Let's back up for a moment.
Soccer has made major inroads in North America in the past 10 years. The success of the United States in the World Cup has heightened its visibility when major soccer events are being staged. The success of the Americans and Canadians on the women's soccer scene also has helped.
When it comes to numbers at the minor sports level, soccer participation continues to increase at a startling pace, making it the most popular game for kids and youth. Yet, all that success fails to translate into anywhere near the same success as other major sports in North America.

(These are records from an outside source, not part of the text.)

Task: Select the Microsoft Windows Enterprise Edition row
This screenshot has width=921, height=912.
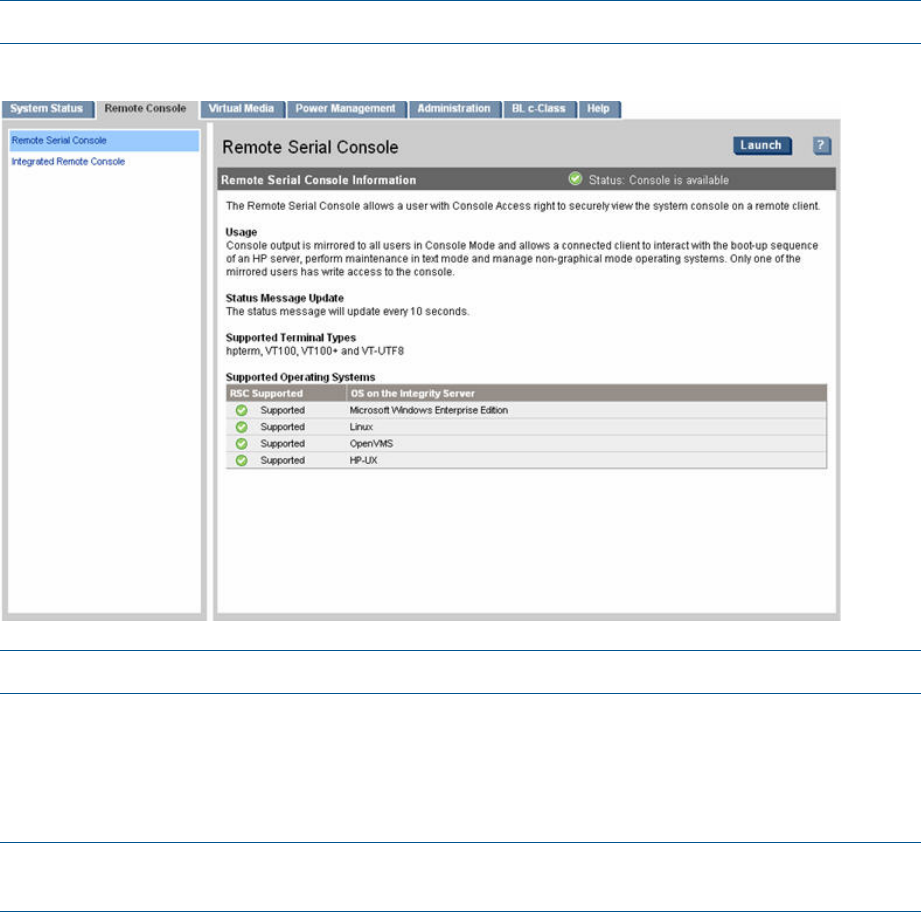Action: pos(429,410)
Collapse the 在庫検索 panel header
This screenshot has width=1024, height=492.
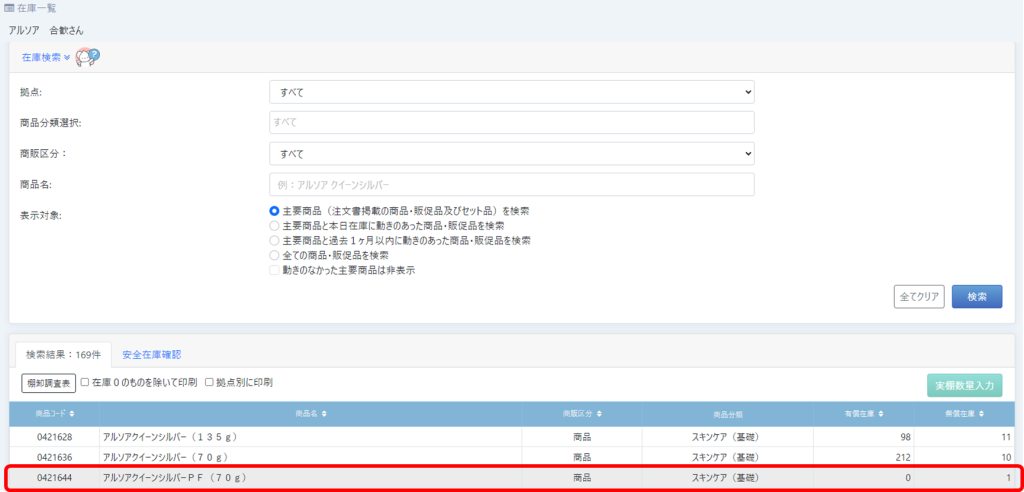coord(45,57)
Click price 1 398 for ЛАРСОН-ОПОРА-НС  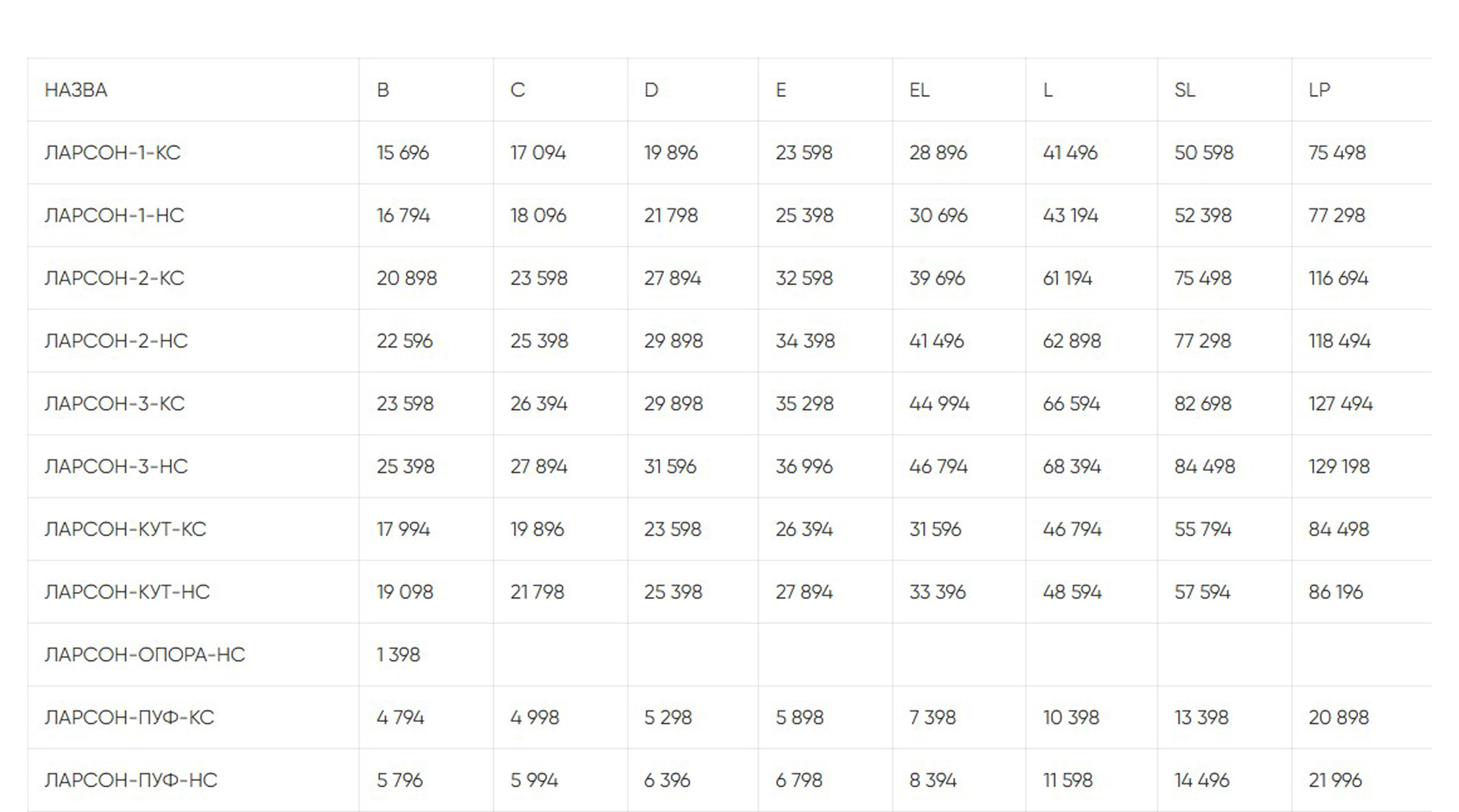point(398,655)
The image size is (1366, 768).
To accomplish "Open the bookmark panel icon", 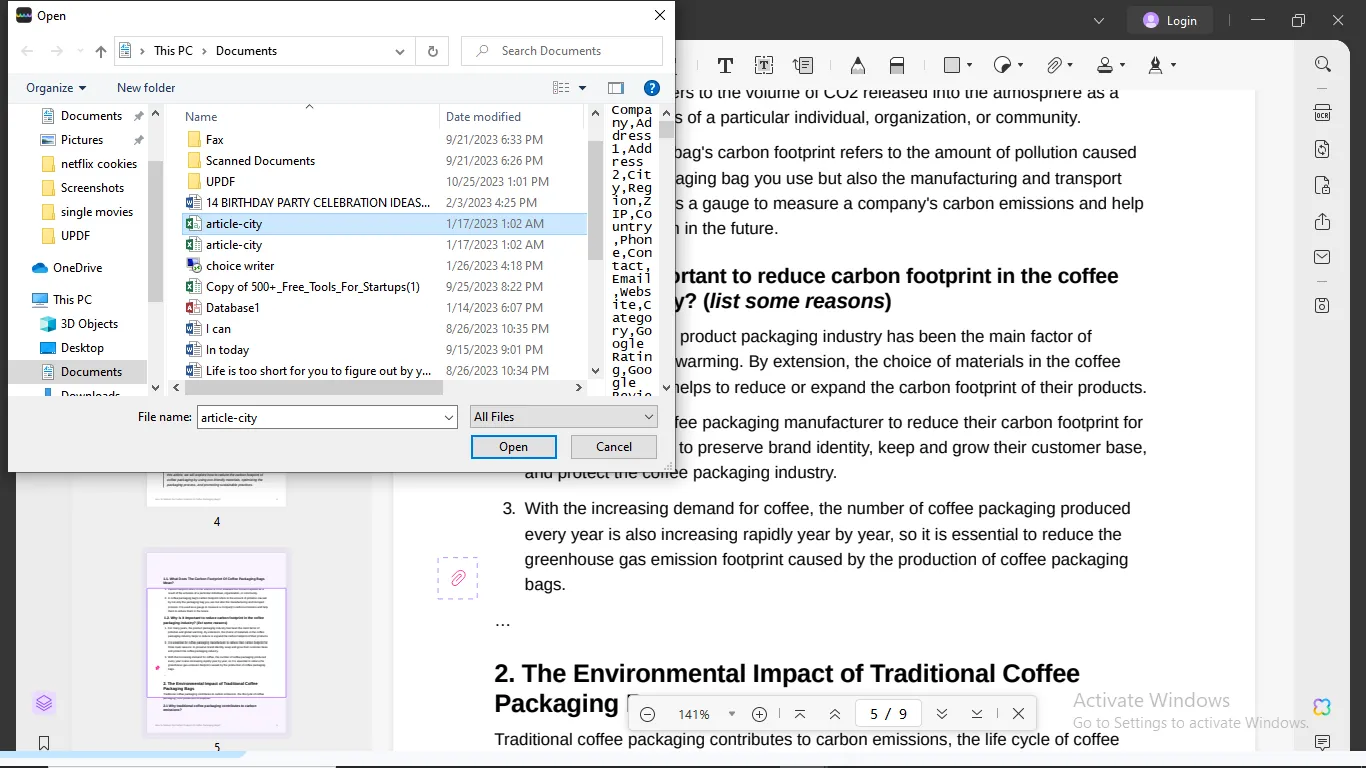I will click(x=44, y=744).
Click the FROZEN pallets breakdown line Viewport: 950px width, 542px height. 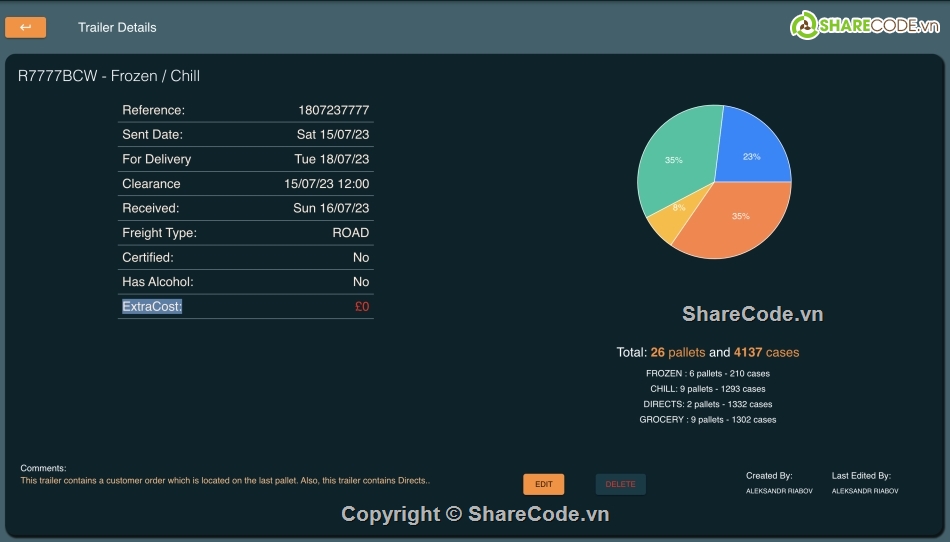(x=708, y=374)
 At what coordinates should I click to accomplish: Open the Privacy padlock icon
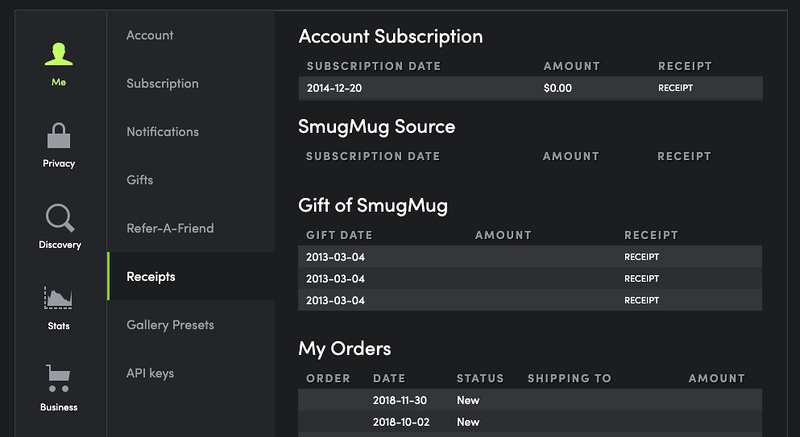click(x=59, y=136)
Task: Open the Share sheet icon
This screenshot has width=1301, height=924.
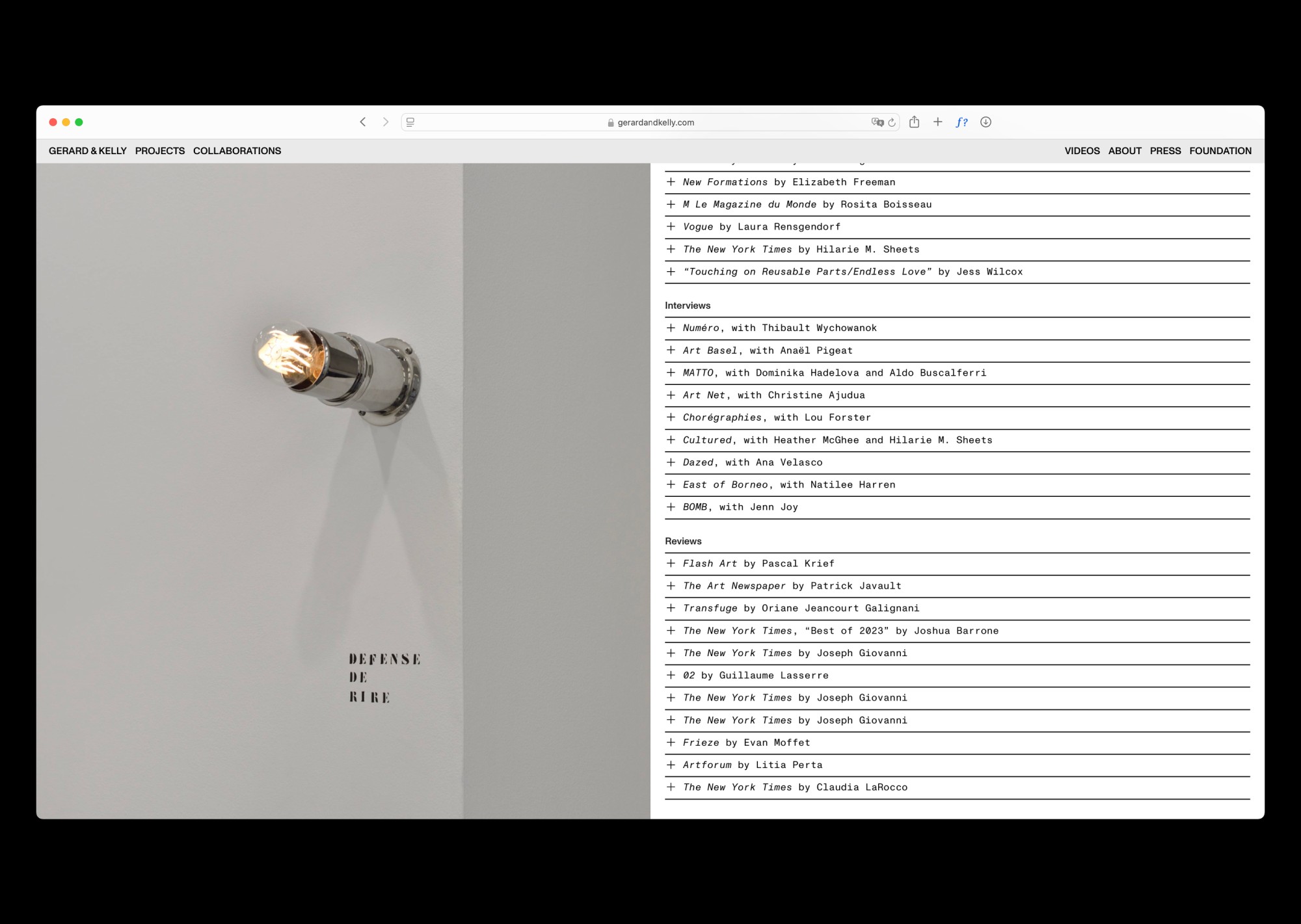Action: [914, 122]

The so-called reasons are multifold and well documented. There isn't enough scoring. It isn't exciting enough. There are too many other major sports. The major media still consider soccer a minor league sport. It's an immigrant's game.
Perception is a difficult thing to change. You may want to believe there isn't enough scoring in soccer, but anyone who has watched the direction the NHL has gone is aware that during the regular season, its hockey is hardly a thrill-a-minute.
As for being exciting with continual action, we need only say one word -- baseball.
That said, there's one aspect of soccer that will never sell unless it's dealt with. It's the acting, the rolling around on the pitch after every tackle, every nudge, every incident when two players come together. There's nothing more infuriating than watching millionaire players writhing in supposed pain on the field, holding their heads, legs and various other parts of the body, crying out in pain -- all this in an effort to get their opponent penalized in some way or to waste time.
The near-death player is carried to the sidelines on a stretcher. Suddenly, with a miraculous recovery of Lourdes proportions, the player trots onto the field a minute later, a picture of health.
It has become a joke, an affront to professionalism and an embarrassment to the sport. It's one of the things most often mentioned as a turnoff by fans and has become a focal point for ridicule.
These phoneys cause their sport endless hours of shame.
A solution is to allow referees to penalize thespians with a yellow card. But the referee is then forced to judge whether a player is really hurt. He is already under enough pressure in a game where players would do anything if it means winning.
So let's put pressure on teams to clean up their own game. If a player appears hurt enough during a game to leave the pitch, that player must remain on the sideline a minimum of five minutes before he can return. Someone who is truly hurt will need the time to recover or will be replaced immediately. Someone who is faking will have his team penalized by missing a player on the field for those five minutes.
The off-field fourth official on the sidelines should be able to keep time on the player.
It shouldn't take more than a goal or two in key situations before the teams themselves act to restore some dignity to the game.